Three subpopulations of fast axonally transported retinal ganglion cell proteins are differentially trafficked in the rat optic pathway

Post-Golgi trafficking of the major fast axonally transported (FT) proteins was investigated in the rat optic pathway. Following intra-ocular injection of S-35-methionine, radiolabeled FT proteins in the optic tract (OT) and superior colliculus (SC) were analyzed by two-dimensional polyacrylamide gel electrophoresis (2D-PAGE) and fluorography. Twenty FT proteins, including a known plasma membrane protein (SNAP-25) and synaptic vesicle protein (synaptobrevin-2), displayed consistent 2D-PAGE migration behavior and were chosen for densitometric quantitative analysis. Results showed that at least three subpopulations of the 20 FT proteins could be differentiated based on their trafficking behavior to axons (OT) vs, terminals (SC). To assess whether Golgi-independent processes (e.g., delayed somal release and/or retrograde transport) could account for the differential compartmentation behavior between the three FT classes, we assessed whether radiolabeled FT proteins became redistributed in the optic pathway following a nerve transection blockade.

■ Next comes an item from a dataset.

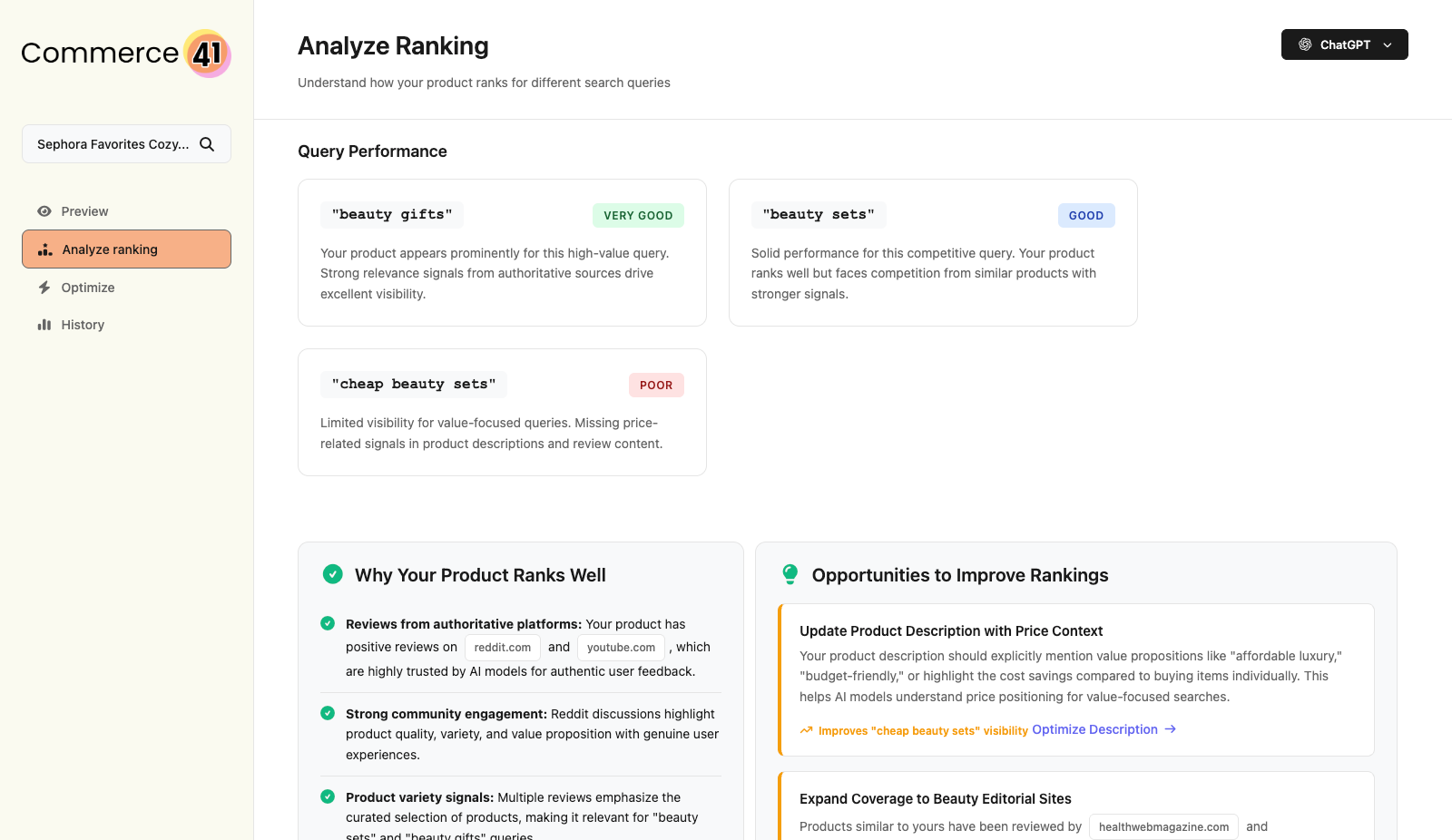
Task: Click the trending arrow icon before visibility note
Action: point(806,729)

The results showed that radiolabelled FT proteins did not show a quantitative change in their axon vs. terminal compartmentation in response to disconnection from cell bodies or targets. Thus, the three classes of fast axonally transported proteins were likely trafficked to distinct destinations in the optic pathway by Golgi sorting mechanisms. (C) 2000 Wiley-Liss, Inc.